I think maybe hashes wouldn't make much sense, though, anyways. If you were
say ubuntu and you wanted to make your releases verifiable through the
blockchain you'd just put a public key in under ubuntu.releases and it'd be
the signature of the file matching that would matter.

When it comes right down to it I guess I basically want a namespaced,
blockchain-verified, pgp. With maybe more flexibility about key types so you
could throw things like ssh keys or bitcoin addresses or such in. Or maybe
dnscurve/dnssec keys.

And yeah, you could use either namecoin or datacoin to do this, but I think
they're trying to be too much and that will be a problem. Could you imagine
how big a block chain that contained the entirety of dns as it exists now
would be? There's a reason the internet moved from distributing a hosts file
to everyone.

------
VladRussian2
>Data is stored in the blockchain forever and can be retrieved using a
transaction hash as an identifier.

so, if someone stores any piece of copyright material the MPAA/RIAA would need
to destroy whole ecosystem of the given coin? bamboo roots come to mind.

------
jared314
If you combine this with something similar to Namecoin, for dns, this might be
an interesting distributed website hosting solution. Or, perhaps publishing
scientific studies (documents and data) instead of using academic journals[1].

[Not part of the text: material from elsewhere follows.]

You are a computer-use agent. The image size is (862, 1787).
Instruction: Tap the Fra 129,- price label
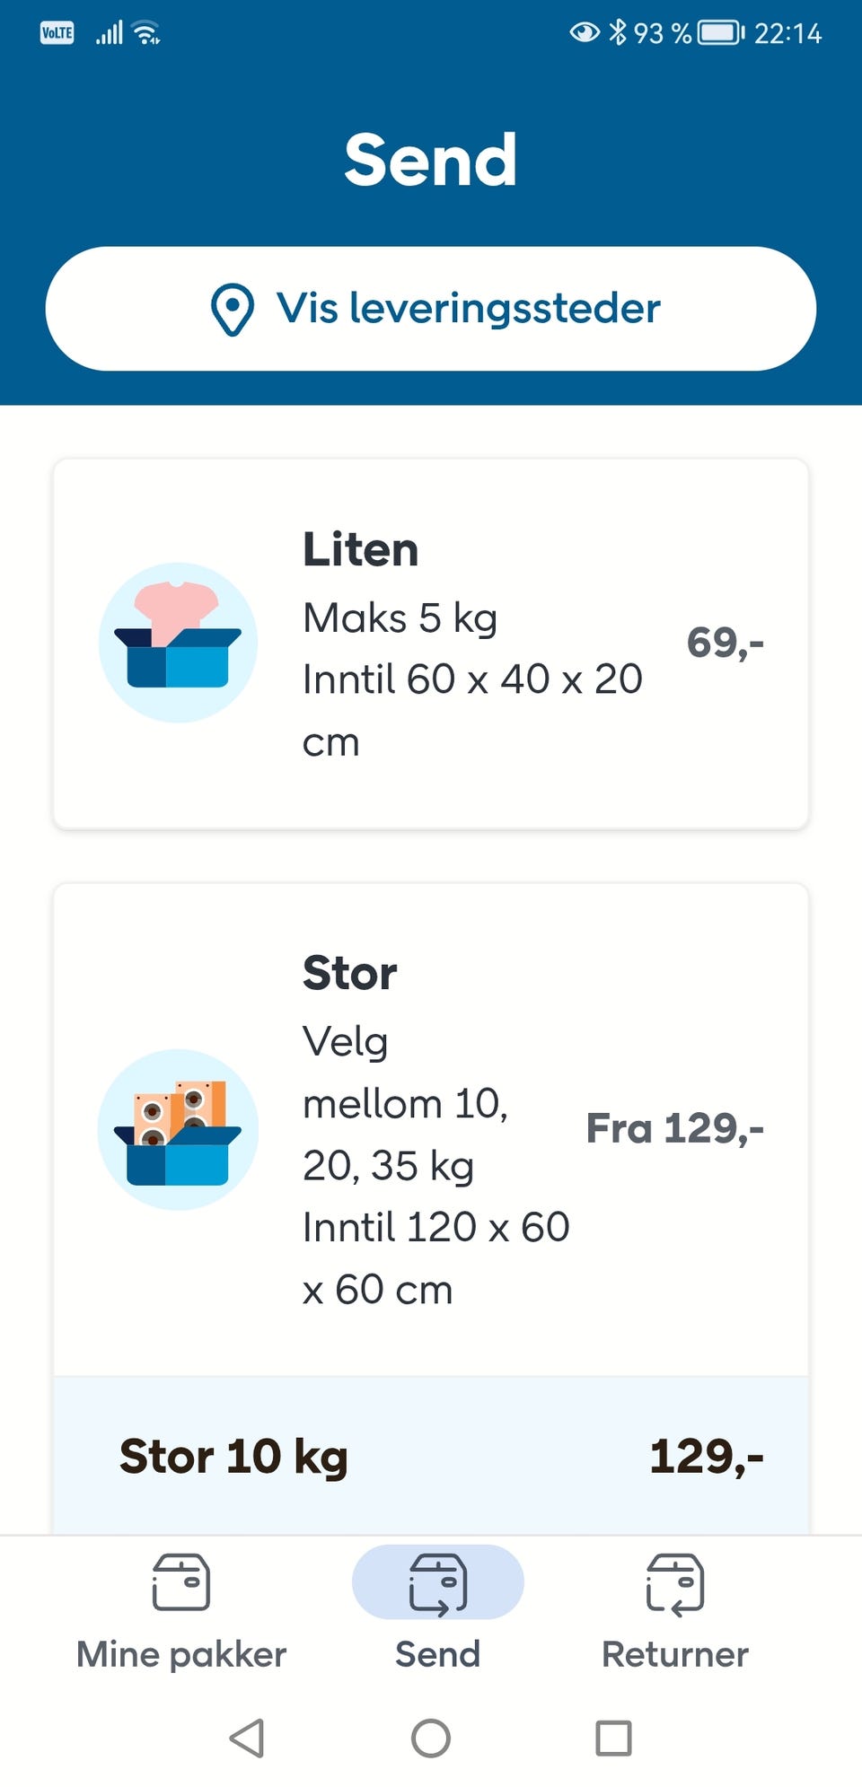pos(674,1128)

It might be horribly inefficient as a hosting solution, but i'm sure that can
be optimized.

[1]
[https://news.ycombinator.com/item?id=6960989](https://news.ycombinator.com/item?id=6960989)

------
maaku
There's absolutely no reason to construct a new chain for this. You can do
data storage in the block chain using Merkle trees whose roots are committed
in the coinbase string or an OP_RETURN txout.

------
t0
What makes it valuable as a currency? Are people expected to buy DTC to pay
storage fees? I don't know that this will work from an economics standpoint.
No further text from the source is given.